8. My host brother (Harshad, age 21) is studying Indian government in New Delhi.
9. My host sister (Devyani, age 16) wants to be an architect.

My favorite thing so far is riding in the car. The destination does not matter because when going through the streets, there is always a sight to behold; something new, something different. I see a lot of the culture this way.

I am looking forward to starting school after this week! I have already done so many fun things but a routine will be cool.

These are just some random things that people wanted to know. I have so much more to share and I will when I get more time to just write. PLEASE email me with questions so I know the kinds of things you want to hear about. Reach me at superstar4thelord@yahoo.com I will then post the answers in my blog posts. I can have no communication with anyone personally until September 21st though.

Keep me in your prayers. God has already shown Himself to me so much. Love to my family back home!

Chloe Anna

Monday, August 15, 2011

Somewhere Between What Is Known and What Is Yet To Be

As I sit in the living room of my old, farm house in West Lafayette, Ohio, I cannot help but take it all in. It is hard to think that in less than a week, this will all be gone (well for about year at least). I remember being a little girl and dancing around this room. Now I will be studying dance at a school in India. I think about dressing up in my mom's saris (Indian dresses) with a dab of lipstick on my forehead and bangles up both of my arms. Pretty soon my closet will be full of Indian garbs and I will get to "play dress up" quite often. I reminisce of when I would sit on the floor and listen, as my mom would speak Hindi on the phone with her mother. Within a few short months, I will be speaking on the phone, in Hindi, with my mother (hopefully).

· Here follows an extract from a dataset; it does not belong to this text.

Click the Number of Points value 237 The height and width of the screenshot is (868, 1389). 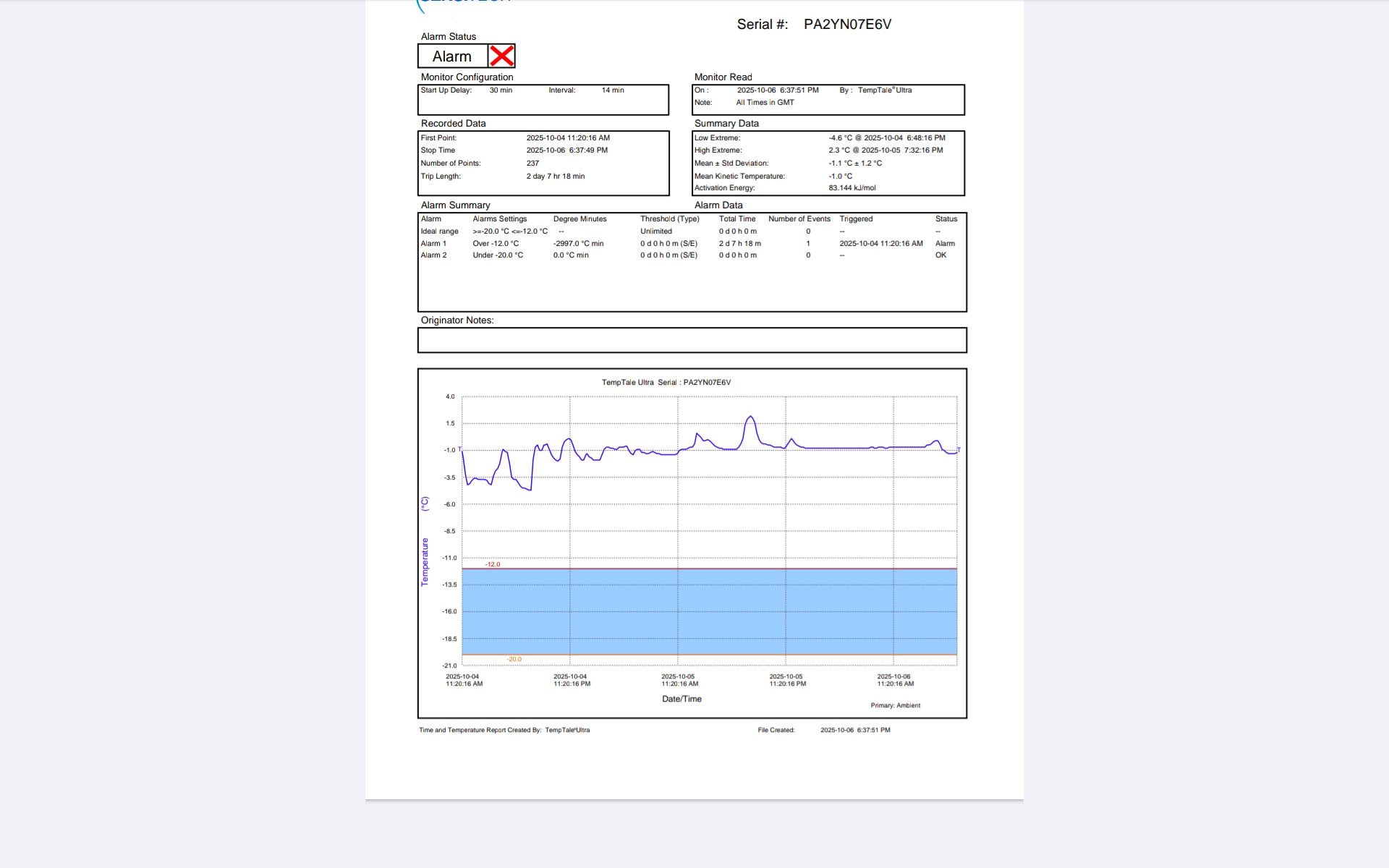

This Sunday, August 21st, I will say goodbye to my family and get on a 15 hour flight to India. I've known for months that this day would come, but now it is actually happening. I think this is the first time it has hit me, and it hit me right in the face, haha. Am I really going to go live in another country for almost a year!? Well according to the title of this blog...I suppose I am. I would say I am super stoked about this or in other words, REALLY excited! I cannot wait to begin this adventure and create new memories.

However, right now, I am not thinking of what is to come. I am pondering on what has already come. I am reflecting on the events and the people that have brought me to the place I am in right now.

I cannot begin to thank my family enough. The Lord has blessed me, I mean truly blessed me, with my family. My parents have set for me, a true example of  following Christ. Now, I am going to follow Him all the way to India. My older sister, Kayla, is constantly encouraging me to "Place myself in the means of God's grace." Now, His grace is going to carry me through this new season of life. Addie, my little sister, loves telling me to follow my heart, probably because that is where God is. Now, my heart's compass has directed me to Rotary Youth Exchange and I couldn't be happier. It will be hard to say farewell to them, but it is time to go out and give the world the very things that my family has given to me.


While the changes that I will experience are vast; the memories I have are tightly held. While the challenges I will face are unknown; the excitement ahead is crystal clear. As I go on this journey independently; I am still fully dependant on God.

I will miss the familiarity of this place, but I look forward to finding a new place call familiar. So as I sit in the living room of my old, farm house in West Lafayette, Ohio, I cannot help but take it all in. For very soon, the adventure will take me in.